Tuesday, March 9, 2010

justice

In a world of fallen men, where the poor are oppressed, women and children--even whole families--are exploited for others’ gain, where some live in comfort and others in squalor, where some do violence to innocent people out of hatred for their ethnicity or religion, what is to be the response of the church? What about the part of each individual within the body of Christ? “Is this not the fast which I choose, to loosen the bonds of wickedness, to undo the bands of the yoke, and to let the oppressed go free and break every yoke?” (Isaiah 58:6). Isaiah speaks of feeding the hungry, sheltering the homeless, and clothing the naked. James, speaking to the church, said that “pure and undefiled religion in the sight of our God and Father is this: to visit orphans and widows in their distress…” (James 1:27). From the brothels of Cambodia to the diamond mines of the Congo, from the prisons of Nigeria to the streets of Grove City, people suffer—whether their suffering is caused by another or is the result of their own choices, they are the cold, the hungry; they are under the yoke of suffering.

In this age of information, we are without excuse: we know that people are oppressed; we know that our neighbor is in need. Yet apathy clings to the church—clings to us; we wallow in it, looking to programs and governments to care for the orphan and the widow. Complacency after information may be complicity--partaking in the oppression by default, by virtue of silence and inactivity, but what is it about the church today, about our model of Christianity that breaks down at the point of action? Why is there no synthesis of orthodoxy and orthopraxis, of doctrine and action? Surely biblical faith incorporates action. Right belief for the Christian not only entails action; it incorporates it somehow.

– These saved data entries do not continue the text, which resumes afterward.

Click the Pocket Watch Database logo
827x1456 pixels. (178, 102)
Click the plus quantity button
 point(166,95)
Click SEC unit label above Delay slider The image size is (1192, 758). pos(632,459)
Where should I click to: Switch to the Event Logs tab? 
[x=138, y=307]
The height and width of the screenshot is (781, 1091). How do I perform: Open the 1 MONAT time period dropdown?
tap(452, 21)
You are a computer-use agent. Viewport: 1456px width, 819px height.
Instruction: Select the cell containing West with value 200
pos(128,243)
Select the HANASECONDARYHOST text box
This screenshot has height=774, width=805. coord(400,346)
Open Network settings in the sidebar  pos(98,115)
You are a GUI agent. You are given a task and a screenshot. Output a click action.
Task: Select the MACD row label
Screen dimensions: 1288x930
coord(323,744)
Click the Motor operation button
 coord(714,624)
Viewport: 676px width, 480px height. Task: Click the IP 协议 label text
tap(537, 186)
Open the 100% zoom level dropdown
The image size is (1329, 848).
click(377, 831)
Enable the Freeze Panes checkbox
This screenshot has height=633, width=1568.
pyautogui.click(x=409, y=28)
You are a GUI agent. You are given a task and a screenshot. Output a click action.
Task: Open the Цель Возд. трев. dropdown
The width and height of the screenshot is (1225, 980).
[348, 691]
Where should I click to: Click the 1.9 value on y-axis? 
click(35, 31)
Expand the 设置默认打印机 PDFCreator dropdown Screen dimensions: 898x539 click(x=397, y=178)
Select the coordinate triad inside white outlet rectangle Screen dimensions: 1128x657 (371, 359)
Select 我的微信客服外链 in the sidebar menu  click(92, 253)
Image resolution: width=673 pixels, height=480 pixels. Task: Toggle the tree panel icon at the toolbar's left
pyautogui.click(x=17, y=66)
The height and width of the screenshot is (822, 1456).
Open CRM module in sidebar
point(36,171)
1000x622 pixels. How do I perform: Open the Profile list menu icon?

Has our theology strayed from justification by faith alone but not by a faith that is alone, which implies that a living and vital faith is one that is demonstrated to be genuine by works, to a justification by faith alone, a faith that stops after a one-time personal transaction of verbal assent with God?

American Christianity has a problem of synthesis. We of all people have most reason for loving our neighbor; we are called to do so, but more than that, we can look at the suffering around us and cry at the injustice knowing that it is not simply what is. We were not created for misery, but for joy; but for the corruption of sin, man is glorious. Yet many of us, people of so-called orthodoxy, wallow in complacency when it comes to the orphan and the widow, focusing instead on right belief. We watch others, without the right belief, carry out the right practice. We need first to renew a robust and proper doctrine of justification in the church—one that goes beyond the sinner’s prayer to a subsequent working out of salvation. Not a salvation by works, but a salvation demonstrated by works. James said that salvation without works is dead (James 2:17). A church that stops at the sinner’s prayer and offers a trite assurance of heaven to the individual will not look outside its doors to the oppressed on its doorstep. If I rest in my right belief and fail to love my neighbor, fail to at least try to break the yoke of oppression in the world, I may above all things be confident that my faith is dead and I am lost.